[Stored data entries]
BEGIN

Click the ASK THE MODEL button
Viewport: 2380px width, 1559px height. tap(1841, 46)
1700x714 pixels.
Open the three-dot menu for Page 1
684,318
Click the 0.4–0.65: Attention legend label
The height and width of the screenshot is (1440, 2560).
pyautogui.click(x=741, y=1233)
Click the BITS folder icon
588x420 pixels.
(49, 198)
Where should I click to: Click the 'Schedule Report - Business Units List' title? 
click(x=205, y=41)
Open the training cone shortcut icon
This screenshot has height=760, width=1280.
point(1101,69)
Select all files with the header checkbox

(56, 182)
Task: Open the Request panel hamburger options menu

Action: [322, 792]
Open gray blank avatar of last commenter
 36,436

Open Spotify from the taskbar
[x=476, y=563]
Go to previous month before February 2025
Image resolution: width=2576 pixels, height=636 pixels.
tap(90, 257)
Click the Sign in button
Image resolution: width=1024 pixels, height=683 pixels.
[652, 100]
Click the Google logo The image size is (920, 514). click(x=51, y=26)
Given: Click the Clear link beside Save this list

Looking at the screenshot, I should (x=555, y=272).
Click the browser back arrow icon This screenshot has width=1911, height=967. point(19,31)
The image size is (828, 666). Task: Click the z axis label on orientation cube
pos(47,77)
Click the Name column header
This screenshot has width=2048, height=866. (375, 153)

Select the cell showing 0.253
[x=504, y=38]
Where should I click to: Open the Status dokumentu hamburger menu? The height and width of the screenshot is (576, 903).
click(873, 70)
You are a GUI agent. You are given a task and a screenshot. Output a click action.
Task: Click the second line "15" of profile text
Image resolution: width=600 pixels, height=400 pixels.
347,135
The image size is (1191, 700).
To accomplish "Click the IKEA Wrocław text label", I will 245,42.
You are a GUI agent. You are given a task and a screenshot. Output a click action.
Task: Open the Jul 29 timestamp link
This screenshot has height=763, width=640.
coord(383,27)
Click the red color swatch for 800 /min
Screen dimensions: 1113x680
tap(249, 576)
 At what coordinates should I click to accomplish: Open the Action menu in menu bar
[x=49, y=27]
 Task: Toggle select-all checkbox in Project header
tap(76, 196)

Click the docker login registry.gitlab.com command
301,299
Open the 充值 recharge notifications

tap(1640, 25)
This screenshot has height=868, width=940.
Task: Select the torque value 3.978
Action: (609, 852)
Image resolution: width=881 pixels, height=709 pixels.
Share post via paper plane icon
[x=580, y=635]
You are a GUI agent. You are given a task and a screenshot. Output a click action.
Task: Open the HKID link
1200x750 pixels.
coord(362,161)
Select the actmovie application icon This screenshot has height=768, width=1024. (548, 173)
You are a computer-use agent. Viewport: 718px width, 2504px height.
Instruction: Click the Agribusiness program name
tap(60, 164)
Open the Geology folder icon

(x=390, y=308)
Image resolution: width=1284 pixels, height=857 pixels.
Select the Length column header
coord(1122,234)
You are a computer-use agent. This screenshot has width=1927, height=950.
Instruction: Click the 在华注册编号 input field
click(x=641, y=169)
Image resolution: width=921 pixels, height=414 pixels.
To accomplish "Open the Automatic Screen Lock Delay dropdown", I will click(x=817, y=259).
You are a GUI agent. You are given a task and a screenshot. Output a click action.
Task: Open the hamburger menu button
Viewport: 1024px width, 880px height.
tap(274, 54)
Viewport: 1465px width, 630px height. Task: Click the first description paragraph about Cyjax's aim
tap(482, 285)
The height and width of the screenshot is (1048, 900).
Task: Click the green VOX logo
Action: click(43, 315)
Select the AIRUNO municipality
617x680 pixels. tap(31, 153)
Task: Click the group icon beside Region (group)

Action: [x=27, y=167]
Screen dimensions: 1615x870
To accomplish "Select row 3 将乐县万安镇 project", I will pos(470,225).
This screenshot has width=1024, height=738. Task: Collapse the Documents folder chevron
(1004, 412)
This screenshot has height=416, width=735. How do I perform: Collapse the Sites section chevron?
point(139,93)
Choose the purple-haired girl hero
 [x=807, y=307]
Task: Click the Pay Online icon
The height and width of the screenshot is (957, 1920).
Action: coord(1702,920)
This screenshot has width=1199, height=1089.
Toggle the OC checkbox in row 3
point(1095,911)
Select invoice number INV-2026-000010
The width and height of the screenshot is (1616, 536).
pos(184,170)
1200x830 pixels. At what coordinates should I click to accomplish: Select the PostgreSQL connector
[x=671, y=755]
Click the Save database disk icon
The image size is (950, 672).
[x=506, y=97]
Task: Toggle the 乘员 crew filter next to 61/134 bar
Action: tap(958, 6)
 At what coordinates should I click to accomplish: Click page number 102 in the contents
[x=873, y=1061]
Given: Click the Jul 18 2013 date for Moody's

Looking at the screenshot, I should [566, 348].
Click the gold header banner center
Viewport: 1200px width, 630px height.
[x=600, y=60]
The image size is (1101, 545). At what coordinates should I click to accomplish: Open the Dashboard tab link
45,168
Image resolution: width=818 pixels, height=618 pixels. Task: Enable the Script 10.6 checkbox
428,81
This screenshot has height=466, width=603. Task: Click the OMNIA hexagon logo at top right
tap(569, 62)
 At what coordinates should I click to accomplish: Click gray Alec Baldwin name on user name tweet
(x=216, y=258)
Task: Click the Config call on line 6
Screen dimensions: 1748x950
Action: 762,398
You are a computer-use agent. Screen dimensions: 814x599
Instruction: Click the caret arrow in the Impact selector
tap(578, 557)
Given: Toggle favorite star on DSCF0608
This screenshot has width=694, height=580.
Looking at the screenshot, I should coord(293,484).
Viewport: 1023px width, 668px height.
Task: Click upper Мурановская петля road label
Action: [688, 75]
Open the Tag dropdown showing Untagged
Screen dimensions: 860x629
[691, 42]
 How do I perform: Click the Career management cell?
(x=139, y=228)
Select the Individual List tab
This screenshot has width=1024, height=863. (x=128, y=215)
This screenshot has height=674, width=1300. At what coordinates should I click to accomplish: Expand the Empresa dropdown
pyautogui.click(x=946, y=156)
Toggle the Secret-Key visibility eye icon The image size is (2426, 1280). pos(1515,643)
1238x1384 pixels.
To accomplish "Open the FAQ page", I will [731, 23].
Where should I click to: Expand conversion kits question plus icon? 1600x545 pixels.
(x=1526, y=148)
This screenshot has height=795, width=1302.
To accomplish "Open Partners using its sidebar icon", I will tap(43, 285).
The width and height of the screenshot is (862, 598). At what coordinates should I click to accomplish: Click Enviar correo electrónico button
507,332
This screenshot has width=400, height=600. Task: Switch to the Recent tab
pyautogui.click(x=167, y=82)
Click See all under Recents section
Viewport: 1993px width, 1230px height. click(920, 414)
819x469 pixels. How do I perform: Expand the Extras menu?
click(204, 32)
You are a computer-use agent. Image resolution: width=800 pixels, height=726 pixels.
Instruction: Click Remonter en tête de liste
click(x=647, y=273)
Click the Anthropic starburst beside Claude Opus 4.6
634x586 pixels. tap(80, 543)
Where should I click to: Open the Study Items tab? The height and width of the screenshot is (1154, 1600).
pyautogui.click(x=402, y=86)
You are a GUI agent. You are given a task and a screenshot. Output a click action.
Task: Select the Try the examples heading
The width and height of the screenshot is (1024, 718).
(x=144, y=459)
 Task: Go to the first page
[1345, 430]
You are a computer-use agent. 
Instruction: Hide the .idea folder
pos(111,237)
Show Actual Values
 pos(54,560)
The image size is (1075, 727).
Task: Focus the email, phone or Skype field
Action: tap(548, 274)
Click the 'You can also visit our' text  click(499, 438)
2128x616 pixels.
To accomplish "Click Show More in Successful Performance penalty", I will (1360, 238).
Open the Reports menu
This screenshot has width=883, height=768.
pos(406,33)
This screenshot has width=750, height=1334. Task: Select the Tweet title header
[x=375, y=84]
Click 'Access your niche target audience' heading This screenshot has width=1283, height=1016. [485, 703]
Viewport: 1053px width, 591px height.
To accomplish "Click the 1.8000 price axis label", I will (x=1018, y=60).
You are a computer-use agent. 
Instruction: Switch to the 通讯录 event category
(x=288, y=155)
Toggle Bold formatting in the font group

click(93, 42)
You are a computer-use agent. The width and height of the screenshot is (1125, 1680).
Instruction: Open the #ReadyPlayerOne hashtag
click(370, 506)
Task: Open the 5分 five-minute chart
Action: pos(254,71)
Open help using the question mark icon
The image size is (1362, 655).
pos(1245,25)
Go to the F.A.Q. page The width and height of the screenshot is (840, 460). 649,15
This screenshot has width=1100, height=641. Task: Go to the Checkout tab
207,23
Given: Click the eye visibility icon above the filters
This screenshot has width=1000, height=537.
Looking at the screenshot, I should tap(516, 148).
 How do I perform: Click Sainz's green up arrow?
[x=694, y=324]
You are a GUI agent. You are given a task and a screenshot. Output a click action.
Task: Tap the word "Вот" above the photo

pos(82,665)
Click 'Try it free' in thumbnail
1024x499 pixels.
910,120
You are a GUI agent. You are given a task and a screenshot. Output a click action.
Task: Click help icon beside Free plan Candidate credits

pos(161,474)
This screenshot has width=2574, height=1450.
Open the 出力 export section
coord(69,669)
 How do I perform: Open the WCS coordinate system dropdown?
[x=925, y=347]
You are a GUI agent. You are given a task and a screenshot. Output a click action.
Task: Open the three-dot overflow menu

END

**What needs to be done:** Provide the count of lines in the records above that hold the word "will", with no other text.

**Exercise answer:** 7